Amérique du Sud

Coup d'État manqué au Paraguay, élections présidentielles en Équateur, manifestations de la misère au Venezuela, réussite économique du Chili qui ouvre au Mercosur la voie des échanges avec l'Asie : l'Amérique du Sud s'avance vers le xxie siècle en ordre dispersé, mais toujours hantée par les questions de la démocratisation, de la libéralisation de l'économie et de la pauvreté.

Argentine

En avril, un scandale révèle que l'Argentine a vendu des armes à l'Équateur, en conflit contre le Pérou en 1995, et qu'elle avait précédemment vendu des armes à la Croatie.

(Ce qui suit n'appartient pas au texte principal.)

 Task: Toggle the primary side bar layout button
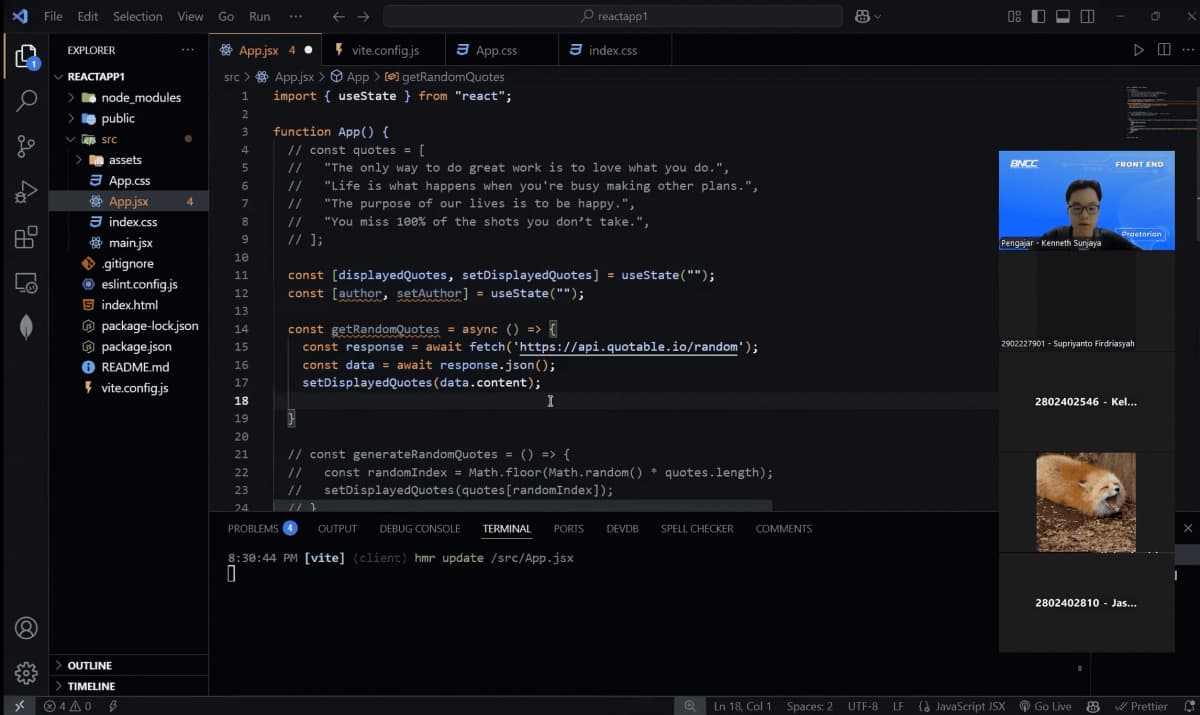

Le ministre de la Défense refuse cependant de démissionner, en arguant que, si le ministre responsable devait démissionner chaque fois que son administration commet un délit, il ne resterait pas un seul ministre en place. En juillet, le président Carlos Saul Menem obtient la démission de Domingo Felipe Cavallo, ministre de l'Économie depuis cinq ans et demi, auteur de la convertibilité du peso en dollar, du retour à la stabilité et du ralentissement de l'inflation. M. Cavallo était en conflit avec les députés du Parti justicialiste (perroniste, au pouvoir) qu'il accusait de corruption, mais aussi avec les syndicats, qui lui reprochaient ses mesures économiques. Il est remplacé par Roque Fernandez, ancien président de la banque centrale, qui ne change pas de politique, mais annonce de nouvelles mesures impopulaires : augmentation des impôts, réduction des dépenses, etc.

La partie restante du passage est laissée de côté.